Руки ее не прекращали работать.
Хун Хайтан ответила:
— Да.
Старушка спросила:
— Проголодалась? На очаге есть несколько момо, ими можно набить живот.
Хун Хайтан повернулась и увидела рядом с ветхой хижиной пристроенную маленькую, того и гляди разваливающуюся пристройку. Внутри было два очага разного размера и немного сухих дров.
На маленьком очаге лежало несколько момо и одно надкушенное.

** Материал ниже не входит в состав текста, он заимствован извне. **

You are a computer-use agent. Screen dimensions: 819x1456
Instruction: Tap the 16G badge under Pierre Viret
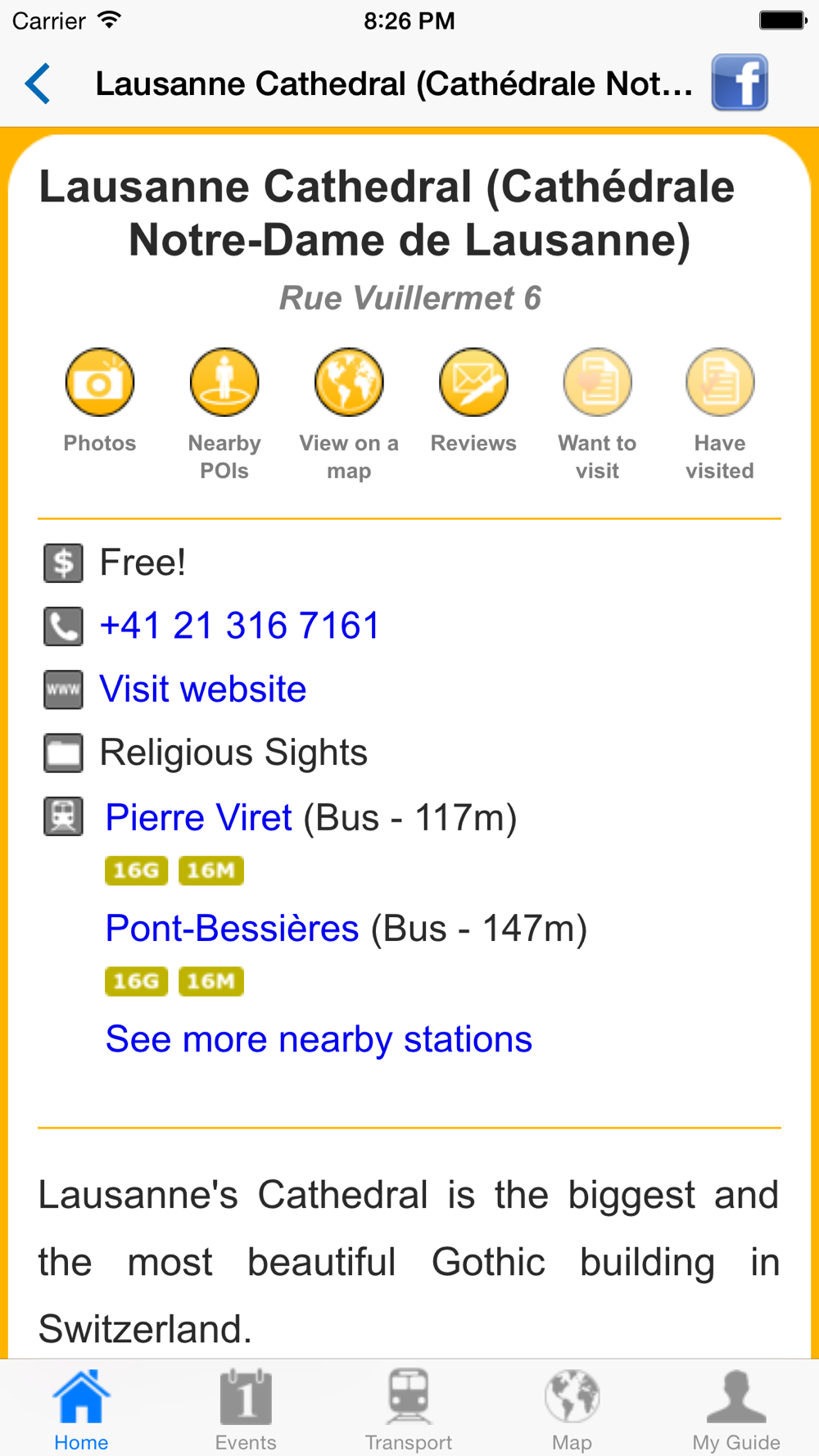click(x=136, y=870)
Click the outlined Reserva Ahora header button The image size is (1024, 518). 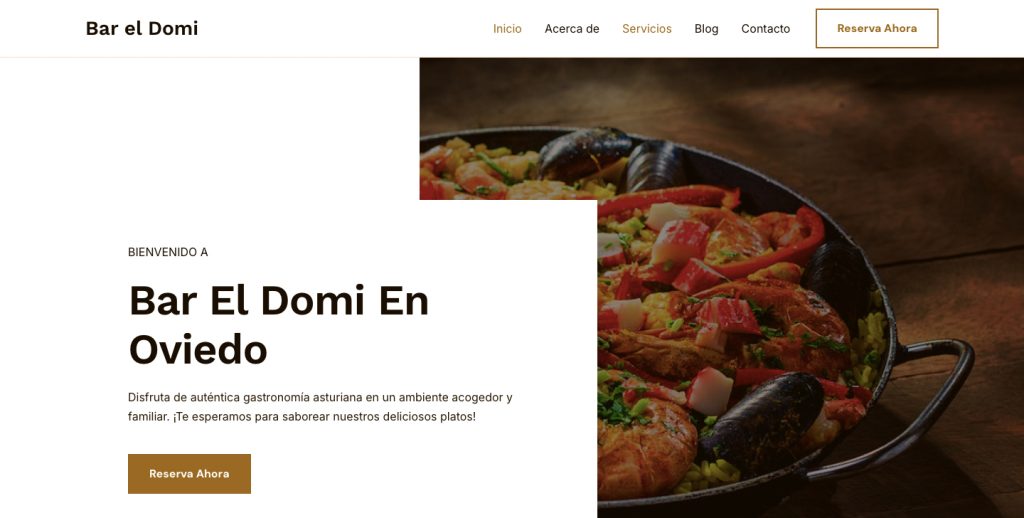(876, 28)
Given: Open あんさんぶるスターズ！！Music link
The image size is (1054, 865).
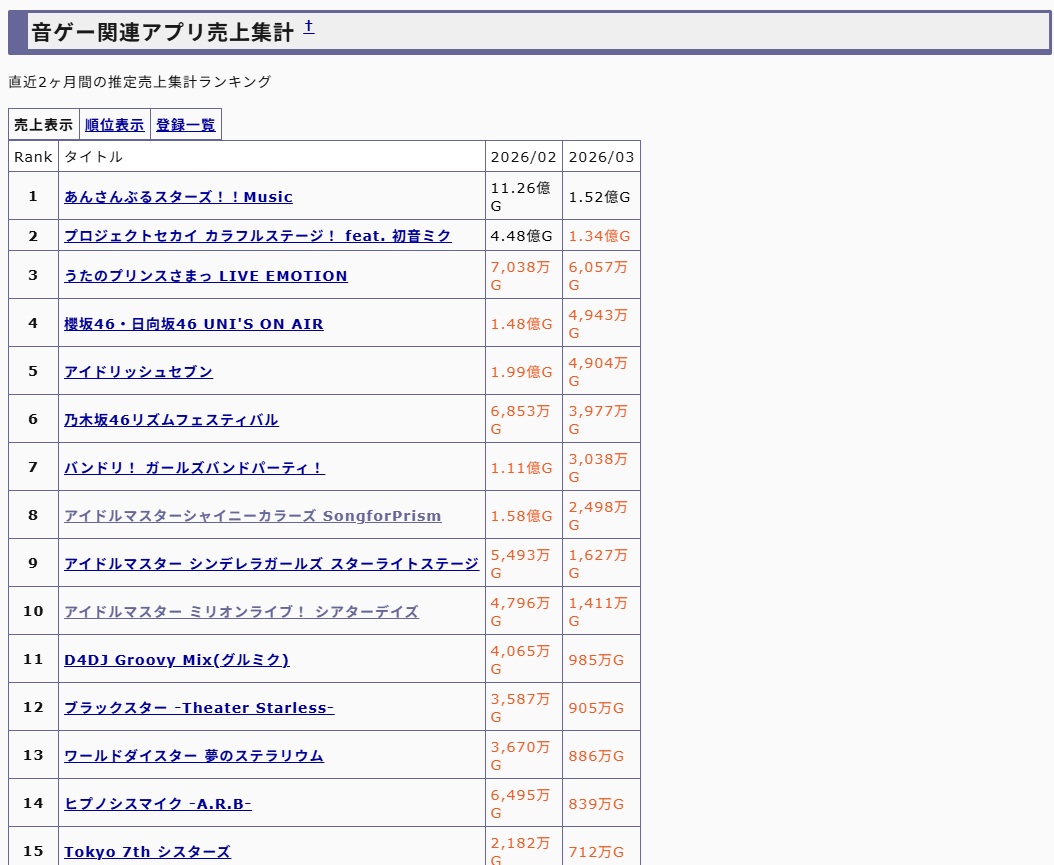Looking at the screenshot, I should pos(178,197).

Она подумала, что это, наверное, бабушка ела.
Внезапно заурчало в животе, и она почувствовала голод.
Она подошла, взяла одно целое момо и откусила кусочек. Оно было очень холодным и твердым, таким, какого она никогда не ела раньше, и очень невкусным. С трудом, запивая слюной, она проглотила кусочек. Ей совсем не хотелось есть это. Она держала момо, не зная, что с ним делать, когда старушка принесла чашку воды и сказала:
— Момо очень твердое, размягчи его в воде, а потом ешь.
— Спасибо, бабушка.
— Угу. Хайтан, ты пролежала много дней. Я знаю, что тебе, барышне, нелегко жить со мной в нищете. Не дури, если хочешь вернуться, то возвращайся.
Но у меня только одно требование: если, вернувшись, ты обнаружишь, что беременна от Ци Гэ, ты должна родить этого ребенка. Иначе я, старуха, даже после смерти не оставлю тебя в покое!
В начале старушка говорила спокойно, но чем дальше, тем более зловещим становился ее взгляд, вызывая ужас.
Хун Хайтан была в растерянности. Она не понимала, как, уснув дома, оказалась здесь. У нее не было никаких воспоминаний об этом месте, и она не знала, как здесь жить. Это место было слишком отсталым. Она не знала, где в двадцать первом веке еще могут быть такие места.
Хотя старушка разрешила ей уйти, она не знала, куда идти. В душе ей было тревожно, но некоторые вещи нужно было прояснить, иначе могло возникнуть непоправимое недоразумение.
Хун Хайтан сказала:
— Бабушка, я не уйду. Я останусь жить с тобой.
Она хотела сказать, что ничего не помнит, но, подумав о том, что древние люди суеверны, и не зная, что произошло раньше, а также понимая, что старушка повидала на своем веку больше, чем она сама, решила притвориться, что просто сбита с толку, чтобы ее не сочли чужачкой.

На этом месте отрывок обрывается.